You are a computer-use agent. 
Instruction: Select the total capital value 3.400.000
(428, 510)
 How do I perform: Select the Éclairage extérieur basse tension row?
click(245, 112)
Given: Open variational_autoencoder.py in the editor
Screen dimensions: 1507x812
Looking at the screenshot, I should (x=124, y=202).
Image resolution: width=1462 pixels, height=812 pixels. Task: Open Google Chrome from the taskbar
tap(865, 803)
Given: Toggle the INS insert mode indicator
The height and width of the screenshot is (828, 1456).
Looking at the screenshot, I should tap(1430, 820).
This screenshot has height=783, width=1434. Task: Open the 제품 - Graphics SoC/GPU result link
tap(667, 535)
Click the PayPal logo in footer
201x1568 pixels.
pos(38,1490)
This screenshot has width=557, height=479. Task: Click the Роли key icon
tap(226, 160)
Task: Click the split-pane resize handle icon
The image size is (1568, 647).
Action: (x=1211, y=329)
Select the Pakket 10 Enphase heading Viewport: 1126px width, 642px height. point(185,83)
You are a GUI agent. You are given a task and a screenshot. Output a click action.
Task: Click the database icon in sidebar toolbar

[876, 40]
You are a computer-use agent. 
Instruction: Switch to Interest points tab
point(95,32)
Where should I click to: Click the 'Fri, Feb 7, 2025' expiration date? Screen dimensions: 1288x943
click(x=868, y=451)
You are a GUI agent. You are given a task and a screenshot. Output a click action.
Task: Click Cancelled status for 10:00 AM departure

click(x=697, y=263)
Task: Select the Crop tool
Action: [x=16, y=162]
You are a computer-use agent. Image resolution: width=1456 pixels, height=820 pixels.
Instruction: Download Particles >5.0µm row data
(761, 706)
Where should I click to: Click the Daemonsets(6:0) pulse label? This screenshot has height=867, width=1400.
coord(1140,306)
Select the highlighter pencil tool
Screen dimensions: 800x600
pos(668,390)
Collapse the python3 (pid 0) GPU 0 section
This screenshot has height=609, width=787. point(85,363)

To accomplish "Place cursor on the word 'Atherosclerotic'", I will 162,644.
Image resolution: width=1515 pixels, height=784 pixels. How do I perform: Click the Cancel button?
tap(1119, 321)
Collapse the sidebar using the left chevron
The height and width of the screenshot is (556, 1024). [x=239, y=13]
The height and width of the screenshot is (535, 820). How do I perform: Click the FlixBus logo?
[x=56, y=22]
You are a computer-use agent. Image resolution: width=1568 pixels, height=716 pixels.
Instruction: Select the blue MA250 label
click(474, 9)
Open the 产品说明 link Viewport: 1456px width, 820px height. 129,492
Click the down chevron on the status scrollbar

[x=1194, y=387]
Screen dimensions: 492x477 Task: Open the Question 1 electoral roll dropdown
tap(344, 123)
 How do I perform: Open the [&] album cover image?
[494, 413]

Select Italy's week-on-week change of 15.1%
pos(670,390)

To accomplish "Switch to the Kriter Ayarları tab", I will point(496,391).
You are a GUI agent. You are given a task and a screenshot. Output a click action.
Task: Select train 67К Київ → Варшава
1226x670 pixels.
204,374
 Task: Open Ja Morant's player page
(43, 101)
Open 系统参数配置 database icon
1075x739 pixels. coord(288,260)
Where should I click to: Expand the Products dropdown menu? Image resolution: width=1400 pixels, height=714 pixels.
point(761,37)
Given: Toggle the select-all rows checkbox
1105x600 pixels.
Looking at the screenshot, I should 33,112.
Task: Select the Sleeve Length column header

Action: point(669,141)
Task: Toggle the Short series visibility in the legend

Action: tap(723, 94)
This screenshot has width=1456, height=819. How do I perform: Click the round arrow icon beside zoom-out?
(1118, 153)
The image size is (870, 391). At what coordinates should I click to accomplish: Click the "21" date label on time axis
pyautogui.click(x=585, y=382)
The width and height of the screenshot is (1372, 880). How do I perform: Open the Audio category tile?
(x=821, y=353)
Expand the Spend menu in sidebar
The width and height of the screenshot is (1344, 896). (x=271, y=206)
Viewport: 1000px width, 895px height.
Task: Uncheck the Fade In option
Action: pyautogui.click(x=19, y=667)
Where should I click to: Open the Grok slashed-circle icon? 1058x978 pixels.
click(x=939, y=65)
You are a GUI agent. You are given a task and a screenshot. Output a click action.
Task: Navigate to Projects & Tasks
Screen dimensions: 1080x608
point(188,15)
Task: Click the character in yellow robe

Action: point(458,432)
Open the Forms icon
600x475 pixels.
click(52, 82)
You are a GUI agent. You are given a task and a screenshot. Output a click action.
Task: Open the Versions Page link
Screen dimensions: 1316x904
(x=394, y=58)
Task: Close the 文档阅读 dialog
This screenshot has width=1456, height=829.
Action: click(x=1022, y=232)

******************************

**Objective:** Please copy all of the data above word for word, with nothing changed or left out.

**Expected output:**
You are a computer-use agent. 
Instruction: Select the total capital value 3.400.000
(428, 510)
 How do I perform: Select the Éclairage extérieur basse tension row?
click(245, 112)
Given: Open variational_autoencoder.py in the editor
Screen dimensions: 1507x812
Looking at the screenshot, I should (x=124, y=202).
Image resolution: width=1462 pixels, height=812 pixels. Task: Open Google Chrome from the taskbar
tap(865, 803)
Given: Toggle the INS insert mode indicator
The height and width of the screenshot is (828, 1456).
Looking at the screenshot, I should tap(1430, 820).
This screenshot has height=783, width=1434. Task: Open the 제품 - Graphics SoC/GPU result link
tap(667, 535)
Click the PayPal logo in footer
201x1568 pixels.
pos(38,1490)
This screenshot has width=557, height=479. Task: Click the Роли key icon
tap(226, 160)
Task: Click the split-pane resize handle icon
The image size is (1568, 647).
Action: (x=1211, y=329)
Select the Pakket 10 Enphase heading Viewport: 1126px width, 642px height. point(185,83)
You are a GUI agent. You are given a task and a screenshot. Output a click action.
Task: Click the database icon in sidebar toolbar

[876, 40]
You are a computer-use agent. 
Instruction: Switch to Interest points tab
point(95,32)
Where should I click to: Click the 'Fri, Feb 7, 2025' expiration date? Screen dimensions: 1288x943
click(x=868, y=451)
You are a GUI agent. You are given a task and a screenshot. Output a click action.
Task: Click Cancelled status for 10:00 AM departure

click(x=697, y=263)
Task: Select the Crop tool
Action: [x=16, y=162]
You are a computer-use agent. Image resolution: width=1456 pixels, height=820 pixels.
Instruction: Download Particles >5.0µm row data
(761, 706)
Where should I click to: Click the Daemonsets(6:0) pulse label? This screenshot has height=867, width=1400.
coord(1140,306)
Select the highlighter pencil tool
Screen dimensions: 800x600
pos(668,390)
Collapse the python3 (pid 0) GPU 0 section
This screenshot has height=609, width=787. point(85,363)

To accomplish "Place cursor on the word 'Atherosclerotic'", I will 162,644.
Image resolution: width=1515 pixels, height=784 pixels. How do I perform: Click the Cancel button?
tap(1119, 321)
Collapse the sidebar using the left chevron
The height and width of the screenshot is (556, 1024). [x=239, y=13]
The height and width of the screenshot is (535, 820). How do I perform: Click the FlixBus logo?
[x=56, y=22]
You are a computer-use agent. Image resolution: width=1568 pixels, height=716 pixels.
Instruction: Select the blue MA250 label
click(474, 9)
Open the 产品说明 link Viewport: 1456px width, 820px height. 129,492
Click the down chevron on the status scrollbar

[x=1194, y=387]
Screen dimensions: 492x477 Task: Open the Question 1 electoral roll dropdown
tap(344, 123)
 How do I perform: Open the [&] album cover image?
[494, 413]

Select Italy's week-on-week change of 15.1%
pos(670,390)

To accomplish "Switch to the Kriter Ayarları tab", I will point(496,391).
You are a GUI agent. You are given a task and a screenshot. Output a click action.
Task: Select train 67К Київ → Варшава
1226x670 pixels.
204,374
 Task: Open Ja Morant's player page
(43, 101)
Open 系统参数配置 database icon
1075x739 pixels. coord(288,260)
Where should I click to: Expand the Products dropdown menu? Image resolution: width=1400 pixels, height=714 pixels.
point(761,37)
Given: Toggle the select-all rows checkbox
1105x600 pixels.
Looking at the screenshot, I should 33,112.
Task: Select the Sleeve Length column header

Action: point(669,141)
Task: Toggle the Short series visibility in the legend

Action: tap(723, 94)
This screenshot has width=1456, height=819. How do I perform: Click the round arrow icon beside zoom-out?
(1118, 153)
The image size is (870, 391). At what coordinates should I click to accomplish: Click the "21" date label on time axis
pyautogui.click(x=585, y=382)
The width and height of the screenshot is (1372, 880). How do I perform: Open the Audio category tile?
(x=821, y=353)
Expand the Spend menu in sidebar
The width and height of the screenshot is (1344, 896). (x=271, y=206)
Viewport: 1000px width, 895px height.
Task: Uncheck the Fade In option
Action: pyautogui.click(x=19, y=667)
Where should I click to: Open the Grok slashed-circle icon? 1058x978 pixels.
click(x=939, y=65)
You are a GUI agent. You are given a task and a screenshot. Output a click action.
Task: Navigate to Projects & Tasks
Screen dimensions: 1080x608
point(188,15)
Task: Click the character in yellow robe

Action: point(458,432)
Open the Forms icon
600x475 pixels.
click(52, 82)
You are a GUI agent. You are given a task and a screenshot. Output a click action.
Task: Open the Versions Page link
Screen dimensions: 1316x904
(x=394, y=58)
Task: Close the 文档阅读 dialog
This screenshot has width=1456, height=829.
Action: click(x=1022, y=232)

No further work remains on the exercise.